E. J. Falde, J. Wang and M. W. Grinstaff*
Departments of Biomedical Engineering, Chemistry, and Medicine, Boston University, Boston, MA 02215, USA. E-mail: mgrin@bu.edu

Received 22nd August 2017 , Accepted 16th October 2017

First published on 25th October 2017


Abstract

A surface tension sensor detects alcohol in solution by determining the transition of a liquid droplet from a non-wetted to a wetted state.

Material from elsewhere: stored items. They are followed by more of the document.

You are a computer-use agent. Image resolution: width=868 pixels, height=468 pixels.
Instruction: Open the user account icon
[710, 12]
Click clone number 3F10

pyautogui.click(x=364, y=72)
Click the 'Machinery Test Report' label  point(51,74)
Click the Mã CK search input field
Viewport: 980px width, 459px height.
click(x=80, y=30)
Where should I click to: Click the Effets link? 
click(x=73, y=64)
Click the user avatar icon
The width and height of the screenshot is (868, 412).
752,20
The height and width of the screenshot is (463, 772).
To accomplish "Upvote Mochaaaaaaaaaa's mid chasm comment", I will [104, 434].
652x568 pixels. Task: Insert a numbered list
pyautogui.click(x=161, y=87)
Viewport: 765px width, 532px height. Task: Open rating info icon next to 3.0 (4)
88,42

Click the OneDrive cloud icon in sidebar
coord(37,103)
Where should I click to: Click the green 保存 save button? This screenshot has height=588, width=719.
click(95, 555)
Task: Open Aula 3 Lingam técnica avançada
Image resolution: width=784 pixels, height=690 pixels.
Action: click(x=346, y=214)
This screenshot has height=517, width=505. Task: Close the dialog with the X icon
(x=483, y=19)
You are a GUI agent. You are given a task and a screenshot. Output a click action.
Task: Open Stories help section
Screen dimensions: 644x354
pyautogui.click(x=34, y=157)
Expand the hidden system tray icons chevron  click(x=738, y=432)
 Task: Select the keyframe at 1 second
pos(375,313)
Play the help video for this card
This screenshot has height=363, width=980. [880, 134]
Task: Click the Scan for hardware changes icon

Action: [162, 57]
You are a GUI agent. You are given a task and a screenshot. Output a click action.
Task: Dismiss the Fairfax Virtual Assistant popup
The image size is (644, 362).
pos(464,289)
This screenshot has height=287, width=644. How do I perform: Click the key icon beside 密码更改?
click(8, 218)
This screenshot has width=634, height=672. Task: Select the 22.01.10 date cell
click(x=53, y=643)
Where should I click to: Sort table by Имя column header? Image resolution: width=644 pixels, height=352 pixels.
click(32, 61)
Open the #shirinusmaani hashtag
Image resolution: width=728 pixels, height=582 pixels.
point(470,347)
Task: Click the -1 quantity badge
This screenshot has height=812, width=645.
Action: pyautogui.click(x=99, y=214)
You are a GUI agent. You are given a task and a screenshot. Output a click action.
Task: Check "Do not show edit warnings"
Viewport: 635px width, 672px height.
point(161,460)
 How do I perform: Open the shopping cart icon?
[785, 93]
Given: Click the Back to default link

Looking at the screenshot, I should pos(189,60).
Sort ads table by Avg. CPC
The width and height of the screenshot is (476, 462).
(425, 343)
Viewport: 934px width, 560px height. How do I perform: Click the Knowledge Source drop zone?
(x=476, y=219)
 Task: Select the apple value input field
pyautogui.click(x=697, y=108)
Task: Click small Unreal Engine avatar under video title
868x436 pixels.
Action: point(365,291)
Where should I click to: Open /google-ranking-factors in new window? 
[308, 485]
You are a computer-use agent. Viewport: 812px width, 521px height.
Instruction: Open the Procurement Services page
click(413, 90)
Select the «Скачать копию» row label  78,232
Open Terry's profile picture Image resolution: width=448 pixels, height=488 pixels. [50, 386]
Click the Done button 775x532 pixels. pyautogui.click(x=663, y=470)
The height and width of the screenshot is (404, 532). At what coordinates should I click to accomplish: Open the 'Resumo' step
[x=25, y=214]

Results from testing commercial wines are presented along with the fabrication of electrospun two-layer polymeric sensor arrays, which exhibit controlled wettability.


1 Introduction

Quantification of alcohol by volume (ABV) in alcoholic beverages is required for commercial sales and is also of significant interest for winemakers. Alcohol quantification is traditionally performed using densitometry, though, increasingly, high performance liquid chromatography (HPLC) and Fourier transform infrared spectroscopy (FTIR) are supplanting its use.1,2 However, these instruments are expensive and require trained staff, making rapid and accurate alcohol determination impractical for small-to-medium scale winemakers or for measurements in the cellar from fermentation barrels or tanks.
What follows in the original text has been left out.